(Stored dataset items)
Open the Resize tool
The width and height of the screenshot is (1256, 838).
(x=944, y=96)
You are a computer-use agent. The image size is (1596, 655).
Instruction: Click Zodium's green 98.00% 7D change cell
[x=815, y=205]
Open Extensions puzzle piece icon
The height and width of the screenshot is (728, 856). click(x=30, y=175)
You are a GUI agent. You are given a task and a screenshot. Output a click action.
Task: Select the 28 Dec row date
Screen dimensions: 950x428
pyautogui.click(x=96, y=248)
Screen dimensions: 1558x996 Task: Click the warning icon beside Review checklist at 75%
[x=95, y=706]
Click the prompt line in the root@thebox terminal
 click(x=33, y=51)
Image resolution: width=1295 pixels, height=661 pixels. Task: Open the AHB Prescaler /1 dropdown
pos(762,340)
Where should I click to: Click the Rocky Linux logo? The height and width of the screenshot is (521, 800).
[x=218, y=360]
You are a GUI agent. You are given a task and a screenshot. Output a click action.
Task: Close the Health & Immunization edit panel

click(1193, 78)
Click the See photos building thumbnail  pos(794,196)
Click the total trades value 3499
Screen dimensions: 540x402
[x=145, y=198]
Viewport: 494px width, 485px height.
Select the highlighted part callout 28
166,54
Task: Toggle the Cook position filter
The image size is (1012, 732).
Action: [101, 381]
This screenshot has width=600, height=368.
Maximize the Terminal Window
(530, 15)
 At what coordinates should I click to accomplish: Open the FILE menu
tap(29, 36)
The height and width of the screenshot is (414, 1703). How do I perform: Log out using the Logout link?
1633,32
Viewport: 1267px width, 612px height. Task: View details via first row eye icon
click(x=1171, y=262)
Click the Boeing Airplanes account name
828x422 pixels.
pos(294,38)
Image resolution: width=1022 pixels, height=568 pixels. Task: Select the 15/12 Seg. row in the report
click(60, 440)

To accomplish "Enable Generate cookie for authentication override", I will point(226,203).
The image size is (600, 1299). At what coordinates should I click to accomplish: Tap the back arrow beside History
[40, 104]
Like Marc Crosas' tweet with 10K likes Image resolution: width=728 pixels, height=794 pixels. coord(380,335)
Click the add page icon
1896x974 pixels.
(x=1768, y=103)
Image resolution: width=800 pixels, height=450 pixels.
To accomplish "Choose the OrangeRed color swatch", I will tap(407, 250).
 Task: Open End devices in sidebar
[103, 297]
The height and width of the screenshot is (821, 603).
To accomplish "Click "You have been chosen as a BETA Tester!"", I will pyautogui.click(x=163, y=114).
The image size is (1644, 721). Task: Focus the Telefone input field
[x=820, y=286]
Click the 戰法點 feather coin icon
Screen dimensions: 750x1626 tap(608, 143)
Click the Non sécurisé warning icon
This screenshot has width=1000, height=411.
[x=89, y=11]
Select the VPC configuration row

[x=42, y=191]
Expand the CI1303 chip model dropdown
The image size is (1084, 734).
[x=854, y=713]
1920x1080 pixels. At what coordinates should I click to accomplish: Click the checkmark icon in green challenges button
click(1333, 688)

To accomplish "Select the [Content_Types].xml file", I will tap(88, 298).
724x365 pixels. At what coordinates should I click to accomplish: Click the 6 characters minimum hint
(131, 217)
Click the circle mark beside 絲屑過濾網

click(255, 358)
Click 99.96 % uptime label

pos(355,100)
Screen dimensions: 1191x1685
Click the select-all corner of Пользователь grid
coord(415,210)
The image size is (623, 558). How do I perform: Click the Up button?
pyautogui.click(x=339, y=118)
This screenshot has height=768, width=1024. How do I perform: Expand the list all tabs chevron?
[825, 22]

TASK INSTRUCTIONS:
Every line above that carries the string "will" should be copied.

ANSWER SPACE:
To accomplish "Enable Generate cookie for authentication override", I will point(226,203).
To accomplish "Choose the OrangeRed color swatch", I will tap(407, 250).
To accomplish "Click "You have been chosen as a BETA Tester!"", I will pyautogui.click(x=163, y=114).
To accomplish "Select the [Content_Types].xml file", I will tap(88, 298).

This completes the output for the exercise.